What to produce:
Rewrite everything from the line containing "You are a computer-use" down to the end of the records, changing "shopping cart" to "basket" and leaving everything else as it is. Leave the pictures out of your answer.

Entries provided:
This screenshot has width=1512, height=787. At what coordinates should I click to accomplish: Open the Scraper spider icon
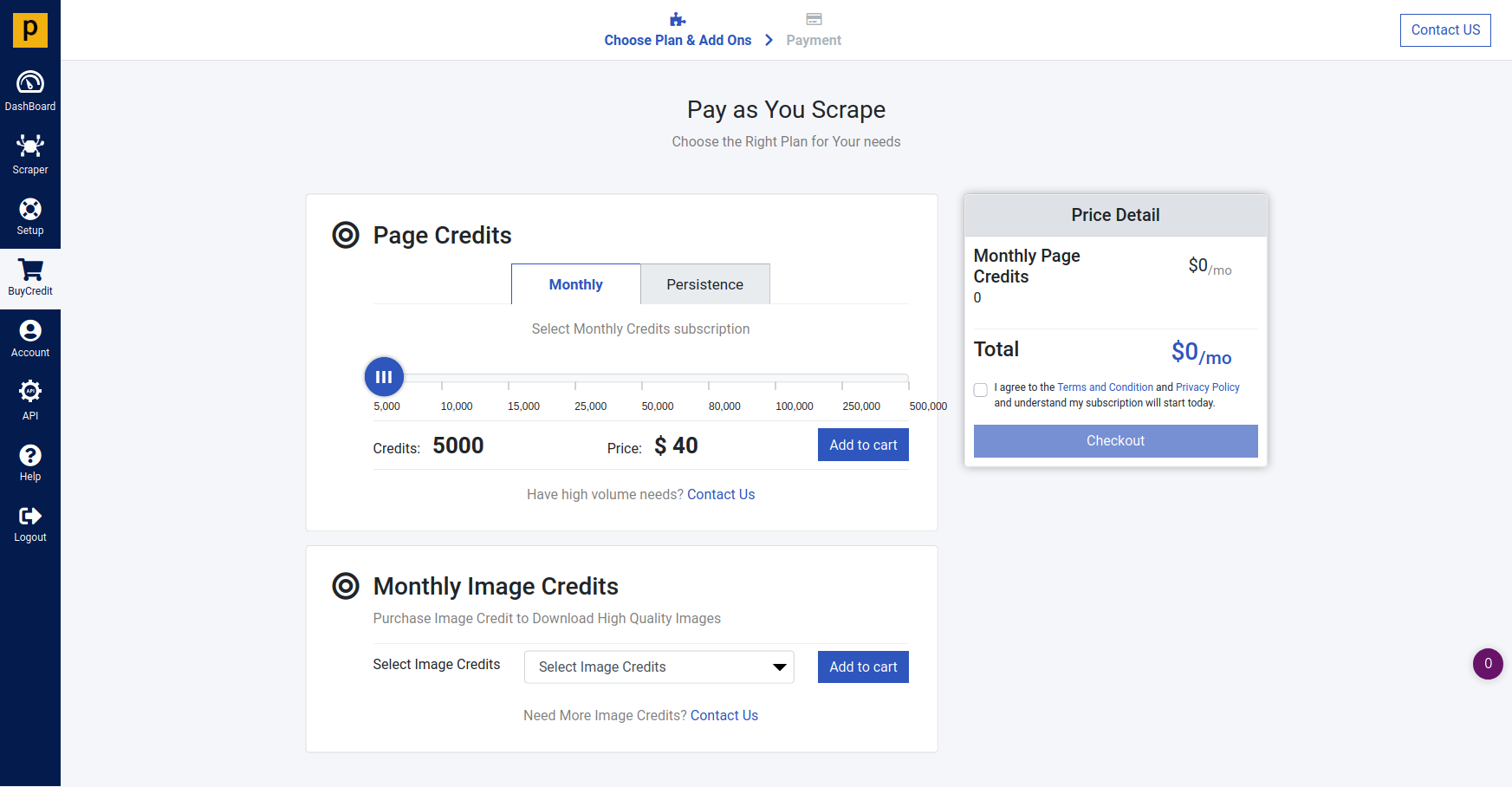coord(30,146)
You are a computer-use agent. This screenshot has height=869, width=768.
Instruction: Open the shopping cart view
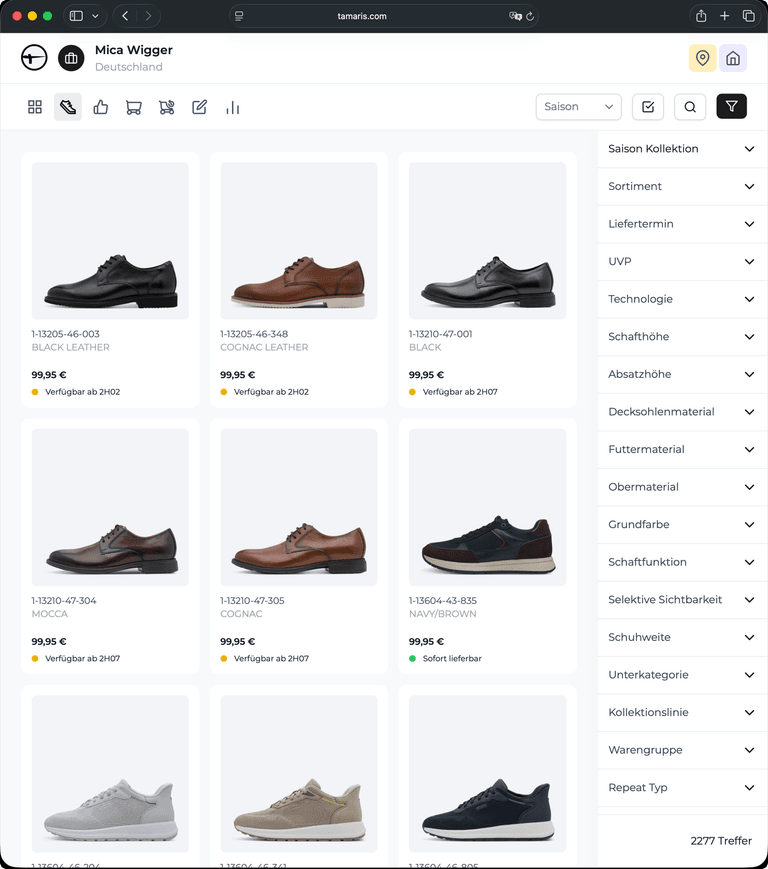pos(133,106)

Full output:
You are a computer-use agent. This screenshot has height=869, width=768.
Instruction: Open the basket view
pos(133,106)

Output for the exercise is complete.